It really isn't fair. You've worked another ten-hour day, slogged through traffic, suffered with errands, returned the irritating phone calls, fed the pets. Now its 7 p.m., and there's nothing in the fridge except for a prehistoric casserole and a jar of Grey Poupon.
Wouldn't it be nice to sit down to a meal prepared by your very own cook? Of course it would. But if your pad isn't equipped with quarters for domestic help and your income isn't equipped to pay someone full-time, dining regularly on dishes prepared by a personal chef still isn't an impossible dream.
The budget version of the in-house gourmet does exist outside of the frozen food section at the store. Trained chefs who prepare meals and deliver them to your door are all the rage. According to the United States Personal Chef Association, the number of personal chefs in the country has grown from zero to 2000 in a little more than a decade. Unfortunately the cost of customized menus and delivery is often nearly as prohibitive as having a live-in. "We always caution the customer about the possible expense involved in overcustomization of a menu," says Sandra Cohen of Broward's Family Catering.
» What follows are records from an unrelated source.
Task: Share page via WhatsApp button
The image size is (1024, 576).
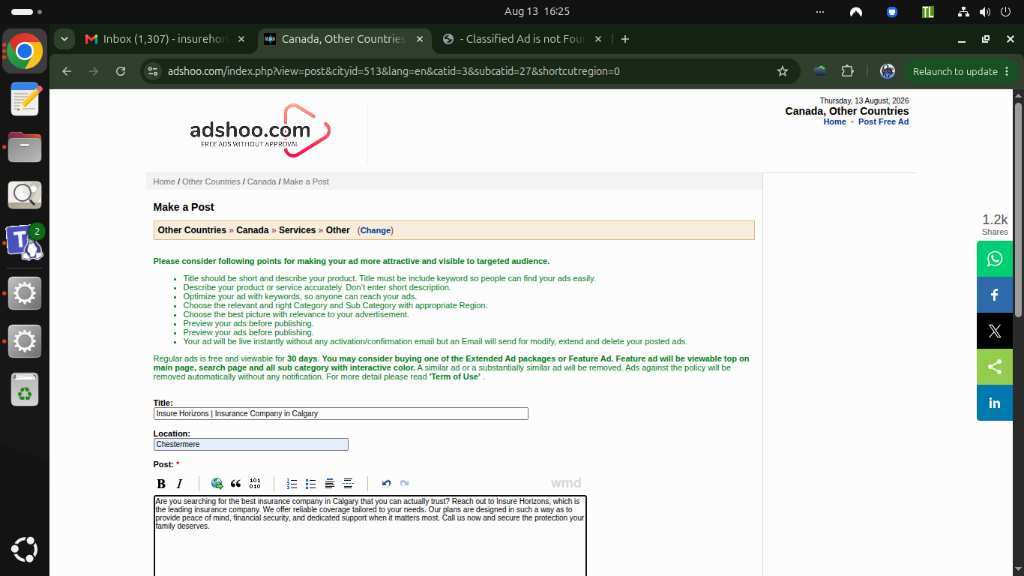Action: click(x=995, y=259)
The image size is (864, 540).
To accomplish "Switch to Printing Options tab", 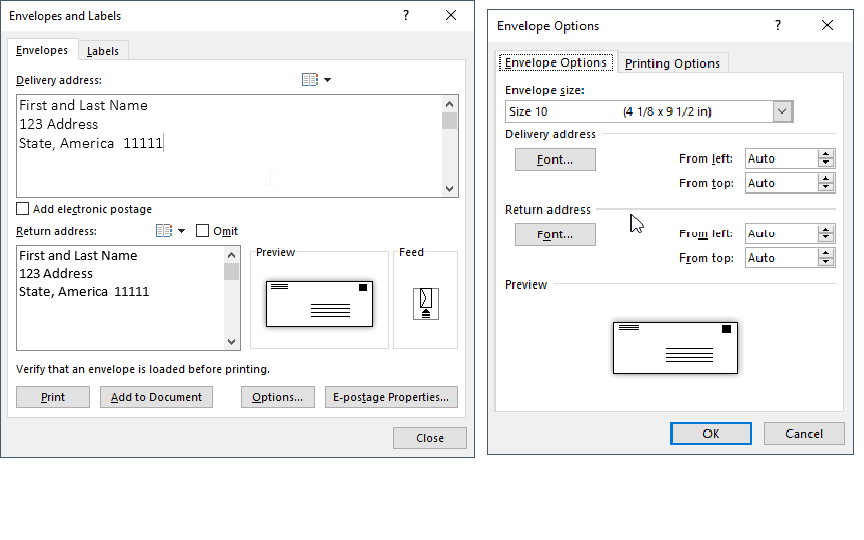I will (x=672, y=63).
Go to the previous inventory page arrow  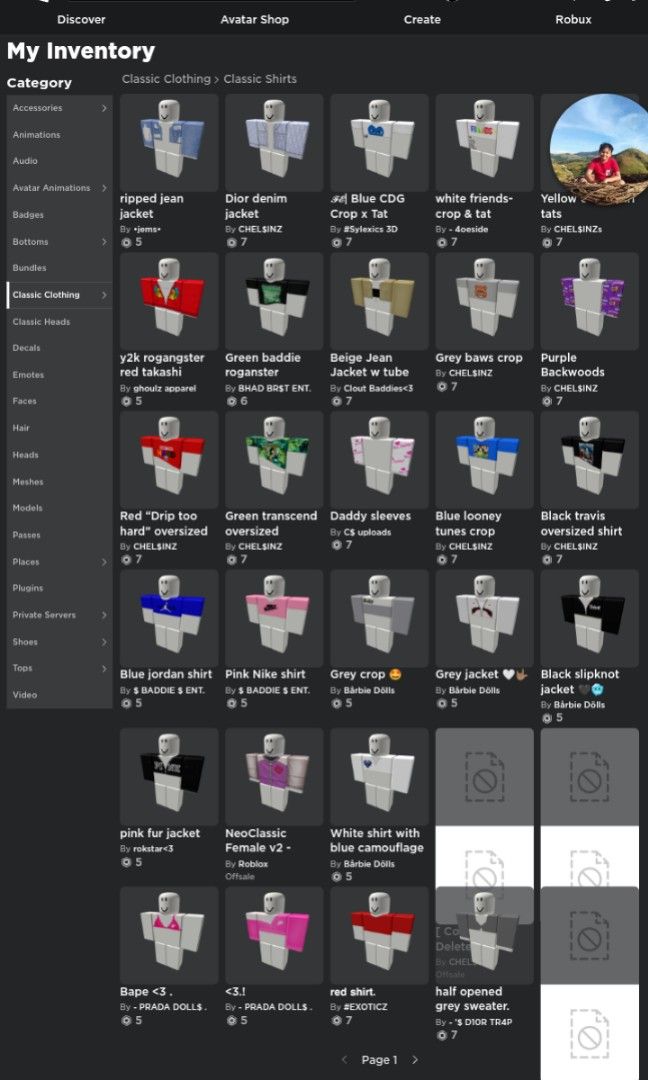[x=345, y=1059]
And without customizing, you might as well be ordering from a standard take-out menu. Denise Sharf, however, brags that she can cook for a client for six months without repeating a meal and do so at a relatively reasonable price -- between $15 and $20 per person per meal. There's also a one-time fee of $50 for the plastic containers in which the food arrives.
Sharf started out more than 15 years ago cooking for country clubs and hotels in the New York City area and later got her certification from the American Culinary Federation as a chef de cuisine. "I can cook pretty much anything, from American to ethnic to classical French," she says. All her clients have to do is arrive home safely, go into the kitchen, open the fridge, and pop their chosen entrée -- say, canard à l'orange -- into the microwave, then sit down to the joy of not cooking.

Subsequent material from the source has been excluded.